Linus developed what he called “Freax” (for free freak unix, which later became Linux). He developed his OS on MINIX system, for which free code existed at that time. MINIX source code was released by Andrew Tannenbaum in his book “Operating systems: design and implementation”. Reason why freax had to be invented was, because Linus argued, that 16-bit design of MINIX was not well adopted to the 32-bit features of 80386 based computer architectures.

First version of Linux was launched on 25th August in 1991 by Linus. Probably the only other installation of Linux 0.0.1 in the world other than that by Linus, was in our lab and I still have the source code of the first ever Linux kernel ! Since the 0.0.1 kernel, I have pretty much used every other version released (especially in earlier days) and continue to remain an avid user of Linux till date. It’s fascinating to see Linux grow as I grew up.

Back in 1991, there was no Ubuntu, or RedHat or any other distribution of Linux available. The closest that came was H J Lu’s boot/root floppies. They were 5.25” 1.2MB diskettes that could be used to boot a system into Linux. One booted from the boot disk, and then, when prompted, one would insert root disk and after a while one would get the prompt. Back in those days, if one wanted to boot from the hard disk, then one had to use a hex editor on the master boot record of the disk and it wasn’t for the faint hearted ! These were the days when we could predict the life of the hard disk just by listening to the sounds it made !

This was all before a real distribution came in existence. The first such thing was the MCC Interim Linux (from Manchester Computing Centre). This was still console only Linux and no X. Shortly after there as a release from Texas A&M University, called TAMU 1.0A. This was the first distribution that let one run X. The first polished distro was Yggdrasil. One could boot from the floppy and run everything else from the CD (the equivalent of today’s Live CD). Folks don’t know this was in the days of 1x and 2x CD-ROM drives. Then, the distributions that followed were SLS Linux, SuSE, Debian and Slackware. Then there was the SCO Linux and after these came the Red Hat and Ubuntu.
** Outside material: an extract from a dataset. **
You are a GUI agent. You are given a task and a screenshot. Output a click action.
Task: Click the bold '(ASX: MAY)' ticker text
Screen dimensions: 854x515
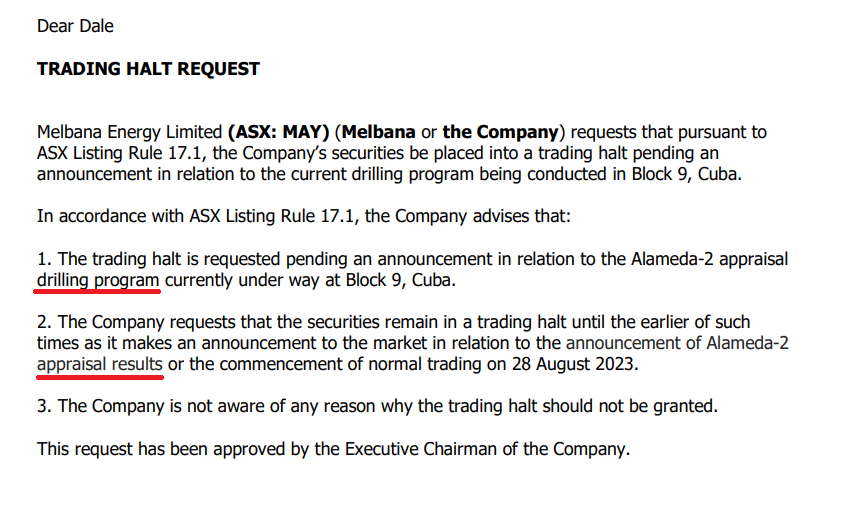point(278,132)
In 1992, hearing of success of Linux, Andrew Tannenbaum wrote a Usenet article in the group comp.os.minix with the title “Linux is obsolete”. One should note that while Linus used MINIX for development, the principles of the OS were diametrically opposite to those held by Andrew at the time and also mentioned in the book. Andrew’s reasons why he thought Linux was obsolete, was primarily because kernel was monolithic and old-fashioned. Tannenbaum predicted that Linux would be obsolete soon. Rest is history as we today know where Linux is and where MINIX is or for that matter GNU Hurd, of which Andrew was a great proponent.

Today, the aggregate Linux server market revenues exceed that of the rest of the UNIX market. Google’s Linux based Android claims 75% market share of smart phones. Ubuntu claims 20,000,000+ users and kernel 4.0 is now released.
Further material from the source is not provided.